Thursday, 4 April 2013

Innocence of a child . . .

Our elderly friend Martha has recently acquired a used laptop computer and has subscribed to the local cable company internet access so she could have email.
I never thought I’d see the day that Martha would succumb to the siren call of the internet.  She was steadfast in her resolve to remain firmly rooted in the mid-20th century.  This was quite a pain in the neck because she was the only member of our goat club without email so we always had to make the special effort to keep her informed of news, events, etc in person, or by phone or regular mail.
My Mother, just like Martha, was born 80 years ago and is another to refuse modern communication methods.  I appreciate that technology is daunting and can overwhelm older people so I always admire those, like Martha, that stretch themselves a little to stay in the world rather than complain about how the world has left them.   I know there were folks in these parts in the early 1960’s that refused to get a dial telephone, saying that it was too complex a technology and they preferred the old crank version phone, or the personal touch of visiting.  Well, computers and the internet are today’s dial telephones.
Martha lives alone on her farm and her nearest relatives are 4½ hours away via ferry.  I’m not sure if that factored into her decision but Martha suddenly realized that she needed to stay connected to the world and move beyond her push-button telephone.  She received her computer from a mutual friend of ours, whose husband had recently bought a newer one.  Before handing it over to Martha, the husband wiped the hard drive clean as he should have.  Unfortunately, he removed all the software, including email programs so Martha was taught by them to log-in to the ISP’s webmail and check her email in that fashion.  This became problematic for Martha and our mutual friend asked if we could help her.
Bill quickly ascertained that she needed to have an email program installed as even we found webmail to be cumbersome.  This way she wouldn’t have to remember the logging in sequence, password, etc.  We made arrangements to install the software she bought at our next visit to trim her goat’s hooves.  The install completed without any difficulty and before long Martha was able to send and receive emails with relative ease. 
One of the emails she received had a photo attached.  This presented itself at a very opportune time as we were able to show Martha how to open attachments.  The photo was a joke about a cat standing on its hind legs, straining to see over a snow bank.  It had the caption “Well shit!”.  This image caused Martha to convulse with laughter and even after she composed herself, and learned how to forward the picture to someone else, was still overcome with giggles like a schoolgirl.  The sight and sound of her innocent delight was heartwarming and brought joy to both Bill and I.
After the humour of the picture had subsided, Martha made the comment, “I didn’t think Susan had a cat, I thought she only had a dog”.  We didn’t have the heart to tell her at that moment that the picture was a generic one circulating throughout the internet.  Instead, we silently chose to protect the innocence of a child . . .

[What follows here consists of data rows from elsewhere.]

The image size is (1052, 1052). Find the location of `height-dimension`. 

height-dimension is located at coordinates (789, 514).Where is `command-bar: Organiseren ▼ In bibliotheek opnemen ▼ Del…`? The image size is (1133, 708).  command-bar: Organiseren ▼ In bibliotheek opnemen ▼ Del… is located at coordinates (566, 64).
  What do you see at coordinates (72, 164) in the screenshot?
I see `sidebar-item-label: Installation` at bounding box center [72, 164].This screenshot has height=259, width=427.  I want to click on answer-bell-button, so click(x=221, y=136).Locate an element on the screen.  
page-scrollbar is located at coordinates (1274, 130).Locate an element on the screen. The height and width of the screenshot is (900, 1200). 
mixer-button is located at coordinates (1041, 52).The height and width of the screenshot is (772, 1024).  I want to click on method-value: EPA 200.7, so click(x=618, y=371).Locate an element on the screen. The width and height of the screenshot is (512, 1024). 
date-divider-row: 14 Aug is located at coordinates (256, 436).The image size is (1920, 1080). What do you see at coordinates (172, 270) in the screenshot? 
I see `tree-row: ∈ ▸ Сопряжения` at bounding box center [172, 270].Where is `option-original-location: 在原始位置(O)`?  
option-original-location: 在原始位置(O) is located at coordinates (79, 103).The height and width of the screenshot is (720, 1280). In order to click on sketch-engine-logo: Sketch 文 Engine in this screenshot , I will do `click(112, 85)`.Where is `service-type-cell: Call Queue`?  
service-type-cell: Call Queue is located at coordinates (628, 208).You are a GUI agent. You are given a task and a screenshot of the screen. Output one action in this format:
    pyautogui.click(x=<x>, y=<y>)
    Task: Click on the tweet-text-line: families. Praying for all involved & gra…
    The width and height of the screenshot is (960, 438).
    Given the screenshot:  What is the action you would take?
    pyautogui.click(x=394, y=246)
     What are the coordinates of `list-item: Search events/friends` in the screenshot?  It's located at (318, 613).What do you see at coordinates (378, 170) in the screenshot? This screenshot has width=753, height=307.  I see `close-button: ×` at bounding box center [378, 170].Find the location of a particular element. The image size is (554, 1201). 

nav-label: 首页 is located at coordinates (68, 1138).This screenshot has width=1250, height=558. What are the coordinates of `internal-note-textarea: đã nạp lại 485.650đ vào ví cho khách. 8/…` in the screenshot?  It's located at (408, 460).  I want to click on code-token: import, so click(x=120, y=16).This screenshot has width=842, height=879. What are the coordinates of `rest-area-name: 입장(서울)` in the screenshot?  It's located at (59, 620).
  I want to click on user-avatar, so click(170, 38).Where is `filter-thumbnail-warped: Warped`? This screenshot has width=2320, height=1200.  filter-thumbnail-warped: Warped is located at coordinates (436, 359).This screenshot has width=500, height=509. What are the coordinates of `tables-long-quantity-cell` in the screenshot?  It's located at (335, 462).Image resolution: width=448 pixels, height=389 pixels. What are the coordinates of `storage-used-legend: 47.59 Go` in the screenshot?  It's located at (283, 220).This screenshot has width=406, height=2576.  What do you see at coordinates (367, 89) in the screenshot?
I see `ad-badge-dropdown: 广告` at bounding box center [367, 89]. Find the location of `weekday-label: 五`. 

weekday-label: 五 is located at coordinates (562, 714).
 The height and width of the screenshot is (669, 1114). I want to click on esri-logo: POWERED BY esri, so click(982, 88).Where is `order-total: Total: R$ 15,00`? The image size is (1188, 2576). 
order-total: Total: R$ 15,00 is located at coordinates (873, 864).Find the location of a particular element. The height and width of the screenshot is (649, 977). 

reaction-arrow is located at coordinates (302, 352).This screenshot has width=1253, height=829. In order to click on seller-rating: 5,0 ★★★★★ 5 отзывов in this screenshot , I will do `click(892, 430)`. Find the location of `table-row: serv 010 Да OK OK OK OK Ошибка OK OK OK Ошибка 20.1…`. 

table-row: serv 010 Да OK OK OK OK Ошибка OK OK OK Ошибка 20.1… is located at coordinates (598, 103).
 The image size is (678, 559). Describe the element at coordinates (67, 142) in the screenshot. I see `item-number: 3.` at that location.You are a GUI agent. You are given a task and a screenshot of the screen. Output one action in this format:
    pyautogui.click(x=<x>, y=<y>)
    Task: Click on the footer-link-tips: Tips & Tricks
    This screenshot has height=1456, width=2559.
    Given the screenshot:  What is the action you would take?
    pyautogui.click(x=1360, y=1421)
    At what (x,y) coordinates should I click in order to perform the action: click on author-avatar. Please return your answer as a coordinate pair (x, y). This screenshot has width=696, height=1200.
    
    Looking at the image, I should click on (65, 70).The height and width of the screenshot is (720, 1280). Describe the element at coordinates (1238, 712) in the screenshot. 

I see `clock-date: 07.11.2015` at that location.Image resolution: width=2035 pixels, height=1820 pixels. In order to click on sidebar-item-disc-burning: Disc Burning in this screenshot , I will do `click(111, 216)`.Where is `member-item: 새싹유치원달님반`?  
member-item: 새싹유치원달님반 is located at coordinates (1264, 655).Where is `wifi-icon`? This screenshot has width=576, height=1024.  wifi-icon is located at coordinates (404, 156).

  1. My father was a dyed-in-the-wool Luddite. He refused to use any technology more complicated than a TV remote, and that took hours and hours of patient training, especially when a VCR (later a DVD player) came into the picture. A computer? HAHAHA!!! NO WAY, JOSE!

    Martha is one of the keepers! May she be forwarding for a long time to come!

    Peace <3

  2. Oh no! Don't let her turn into a "forward everything" emailer!